He was even committed to an institution earlier in this year, 2016, to prevent him from harming others after that letter. He resigned when he was committed. Unfortunately, for whatever reason, he was discharged from the the hospital in March and the hospital never informed the care center for the disabled people even though it was requested that they do so.

So. In a country where there are hardly ever any mass murders (thanks to not being allowed to own guns), and where this is the worst mass murder since WWII… that’s what, 70 years? and this is only a blip on the U.S. radar? It’s only being kept up with updates on CNN? Really?

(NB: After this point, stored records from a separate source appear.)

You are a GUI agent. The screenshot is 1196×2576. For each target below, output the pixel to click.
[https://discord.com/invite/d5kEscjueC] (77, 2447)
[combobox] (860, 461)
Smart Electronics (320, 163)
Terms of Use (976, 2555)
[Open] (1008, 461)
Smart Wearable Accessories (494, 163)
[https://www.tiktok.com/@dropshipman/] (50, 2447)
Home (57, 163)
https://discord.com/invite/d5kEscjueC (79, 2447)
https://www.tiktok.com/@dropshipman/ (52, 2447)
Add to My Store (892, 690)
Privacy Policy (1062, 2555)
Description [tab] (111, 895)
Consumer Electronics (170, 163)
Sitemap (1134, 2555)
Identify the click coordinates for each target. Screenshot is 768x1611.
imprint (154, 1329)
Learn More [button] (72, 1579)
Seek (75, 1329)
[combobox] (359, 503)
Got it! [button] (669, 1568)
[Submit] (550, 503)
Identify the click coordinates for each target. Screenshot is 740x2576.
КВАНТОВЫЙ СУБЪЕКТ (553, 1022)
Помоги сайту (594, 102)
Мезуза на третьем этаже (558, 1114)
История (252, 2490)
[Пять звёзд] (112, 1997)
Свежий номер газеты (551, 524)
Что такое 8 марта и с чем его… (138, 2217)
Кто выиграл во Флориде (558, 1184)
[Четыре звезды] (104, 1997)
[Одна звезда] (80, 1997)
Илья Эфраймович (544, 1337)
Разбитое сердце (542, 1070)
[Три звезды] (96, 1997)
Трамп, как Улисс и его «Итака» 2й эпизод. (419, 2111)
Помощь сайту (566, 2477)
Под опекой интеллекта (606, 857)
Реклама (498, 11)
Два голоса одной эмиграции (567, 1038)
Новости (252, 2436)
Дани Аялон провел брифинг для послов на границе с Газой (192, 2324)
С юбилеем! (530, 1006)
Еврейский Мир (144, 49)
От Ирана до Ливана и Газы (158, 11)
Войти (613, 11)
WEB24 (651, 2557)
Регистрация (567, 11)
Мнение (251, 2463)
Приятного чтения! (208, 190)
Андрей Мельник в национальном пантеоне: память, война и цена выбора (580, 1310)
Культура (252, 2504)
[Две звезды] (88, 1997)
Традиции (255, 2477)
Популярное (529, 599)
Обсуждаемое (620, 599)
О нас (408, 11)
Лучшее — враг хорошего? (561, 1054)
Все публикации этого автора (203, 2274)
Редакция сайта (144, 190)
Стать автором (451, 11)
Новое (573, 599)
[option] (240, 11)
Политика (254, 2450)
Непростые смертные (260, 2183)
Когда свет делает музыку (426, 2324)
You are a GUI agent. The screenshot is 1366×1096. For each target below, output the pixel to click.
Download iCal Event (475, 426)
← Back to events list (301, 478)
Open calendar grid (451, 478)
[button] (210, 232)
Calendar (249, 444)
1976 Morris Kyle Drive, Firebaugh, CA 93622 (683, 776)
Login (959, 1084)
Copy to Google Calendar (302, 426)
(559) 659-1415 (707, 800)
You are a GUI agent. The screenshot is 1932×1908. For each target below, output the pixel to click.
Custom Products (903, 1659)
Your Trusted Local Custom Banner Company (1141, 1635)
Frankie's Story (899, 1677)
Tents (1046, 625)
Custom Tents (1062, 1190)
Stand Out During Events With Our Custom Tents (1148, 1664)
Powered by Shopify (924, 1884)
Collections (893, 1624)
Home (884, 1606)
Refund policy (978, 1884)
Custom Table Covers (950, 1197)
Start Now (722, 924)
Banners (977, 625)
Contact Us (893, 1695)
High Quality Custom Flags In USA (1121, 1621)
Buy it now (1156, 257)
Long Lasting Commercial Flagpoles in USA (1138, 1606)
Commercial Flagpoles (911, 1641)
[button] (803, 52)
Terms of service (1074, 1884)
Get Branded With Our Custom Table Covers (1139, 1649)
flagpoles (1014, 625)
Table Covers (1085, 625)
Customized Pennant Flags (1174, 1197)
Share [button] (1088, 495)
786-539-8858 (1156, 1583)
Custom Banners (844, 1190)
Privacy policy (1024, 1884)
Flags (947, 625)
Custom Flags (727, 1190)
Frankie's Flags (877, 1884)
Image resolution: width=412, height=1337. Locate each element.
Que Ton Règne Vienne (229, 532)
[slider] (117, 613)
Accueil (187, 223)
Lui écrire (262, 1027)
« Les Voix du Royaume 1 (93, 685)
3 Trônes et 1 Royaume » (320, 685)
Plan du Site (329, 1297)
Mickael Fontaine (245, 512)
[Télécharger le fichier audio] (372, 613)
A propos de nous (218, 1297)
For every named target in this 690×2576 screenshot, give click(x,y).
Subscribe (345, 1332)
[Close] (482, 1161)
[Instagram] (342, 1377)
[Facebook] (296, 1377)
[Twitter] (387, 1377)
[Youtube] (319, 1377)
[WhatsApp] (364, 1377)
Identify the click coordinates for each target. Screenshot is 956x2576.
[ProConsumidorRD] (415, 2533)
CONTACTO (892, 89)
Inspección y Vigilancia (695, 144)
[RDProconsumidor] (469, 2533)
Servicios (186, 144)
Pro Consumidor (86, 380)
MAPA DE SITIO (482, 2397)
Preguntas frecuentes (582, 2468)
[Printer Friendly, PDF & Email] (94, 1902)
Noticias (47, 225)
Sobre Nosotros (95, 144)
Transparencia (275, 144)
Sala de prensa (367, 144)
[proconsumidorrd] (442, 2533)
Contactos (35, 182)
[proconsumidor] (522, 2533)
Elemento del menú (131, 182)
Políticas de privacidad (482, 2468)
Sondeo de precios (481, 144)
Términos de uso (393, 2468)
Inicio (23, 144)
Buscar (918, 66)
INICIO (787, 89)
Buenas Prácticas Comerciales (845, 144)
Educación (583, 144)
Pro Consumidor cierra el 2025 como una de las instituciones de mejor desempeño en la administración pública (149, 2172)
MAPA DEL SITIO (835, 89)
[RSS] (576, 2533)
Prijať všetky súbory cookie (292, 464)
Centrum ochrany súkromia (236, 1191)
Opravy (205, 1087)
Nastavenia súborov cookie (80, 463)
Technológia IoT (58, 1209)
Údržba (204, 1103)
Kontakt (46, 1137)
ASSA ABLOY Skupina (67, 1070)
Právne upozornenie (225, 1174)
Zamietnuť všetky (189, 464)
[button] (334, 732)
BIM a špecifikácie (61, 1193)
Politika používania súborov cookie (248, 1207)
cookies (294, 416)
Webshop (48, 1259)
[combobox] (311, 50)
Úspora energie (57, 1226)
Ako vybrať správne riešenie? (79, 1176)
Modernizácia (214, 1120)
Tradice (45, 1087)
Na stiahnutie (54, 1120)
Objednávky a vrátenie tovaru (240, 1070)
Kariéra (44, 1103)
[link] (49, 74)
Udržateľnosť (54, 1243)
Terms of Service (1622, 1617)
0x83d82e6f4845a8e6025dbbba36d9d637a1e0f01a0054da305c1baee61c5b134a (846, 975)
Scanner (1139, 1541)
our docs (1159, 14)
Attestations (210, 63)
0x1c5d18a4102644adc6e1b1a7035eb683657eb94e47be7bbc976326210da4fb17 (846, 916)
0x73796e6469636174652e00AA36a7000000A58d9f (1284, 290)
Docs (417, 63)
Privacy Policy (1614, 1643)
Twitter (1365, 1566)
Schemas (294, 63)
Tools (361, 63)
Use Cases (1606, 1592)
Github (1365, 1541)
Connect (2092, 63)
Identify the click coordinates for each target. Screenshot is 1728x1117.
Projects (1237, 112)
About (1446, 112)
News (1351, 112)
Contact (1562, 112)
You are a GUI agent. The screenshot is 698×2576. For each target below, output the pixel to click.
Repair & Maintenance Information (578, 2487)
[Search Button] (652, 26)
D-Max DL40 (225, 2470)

Do we only have compassion for people who are mass murdered now if there are bombs and guns involved? If they’re in a European country? If they’re non-disabled?

Why aren’t we outraged?

This could easily have been in the U.S. considering the attitudes people still have regarding disabled people. Anyone who is Other isn’t worthy of notice, services, or the rights to life, liberty, and pursuit of happiness. Anyone in a marginalized group is Other. This has been made especially clear in Connecticut lately, if you’ve read my recent post on our Governor Malloy. There’s more to come on that ridiculousness if I remember to post about it, since that jackass spoke at the DNC, and he decided to use his disability to promote his political career. Oh hell, why not now. Governor Malloy, the governor of Connecticut, ranked tied for the worst governor in the entire United States, has mismanaged funds in the state so badly that we’re in a major deficit. Yes, he mismanaged the money. He’s ignoring that fact and telling us that it’s the “new economic reality.” He’s cutting funds everywhere he can for disabled people and aging people. For the Centers for Independent Living, the disability centers? He just cut our funding by 45%. Last year he cut us by approximately 35%. Five centers were running on only almost $500K between them in order to serve a growing disabled population due to a growing aging population. Just one center alone saves the state millions… MILLIONS of dollars a year. But he cuts the budget annually, and we have to justify why we should be allowed funding.

He gives lip service to disability rights and services. He talks about caring for us, tries to pretend he’s one of us. Except he doesn’t become OUTRAGED over the crisis of lack of services, and he doesn’t make damned sure that we stay in place to provide services in the agencies or social services or human services.

And no one is OUTRAGED when disabled people are murdered or harmed. No one is outraged. No.

Think about the sheer audacity it took to murder as many disabled people as possible at that Japanese facility, with the belief that their lives aren’t worth as much as non-disabled lives. That man believed he was performing a kind act… Euthanasia. What a nice, polite, kind-sounding word. Euthanasia. What a kind word to use in place of what he really did.

What he performed was an act of mass murder, there’s no doubt of that. Those people simply had neurological differences, emotional differences, physical differences, differences due to being aged. They weren’t animals that couldn’t be rehabilitated and needed to be put down. They were HUMAN BEINGS. They were murdered for being different and having needs that were different, accommodations that were different. This was Eugenics at work, people. Eugenics.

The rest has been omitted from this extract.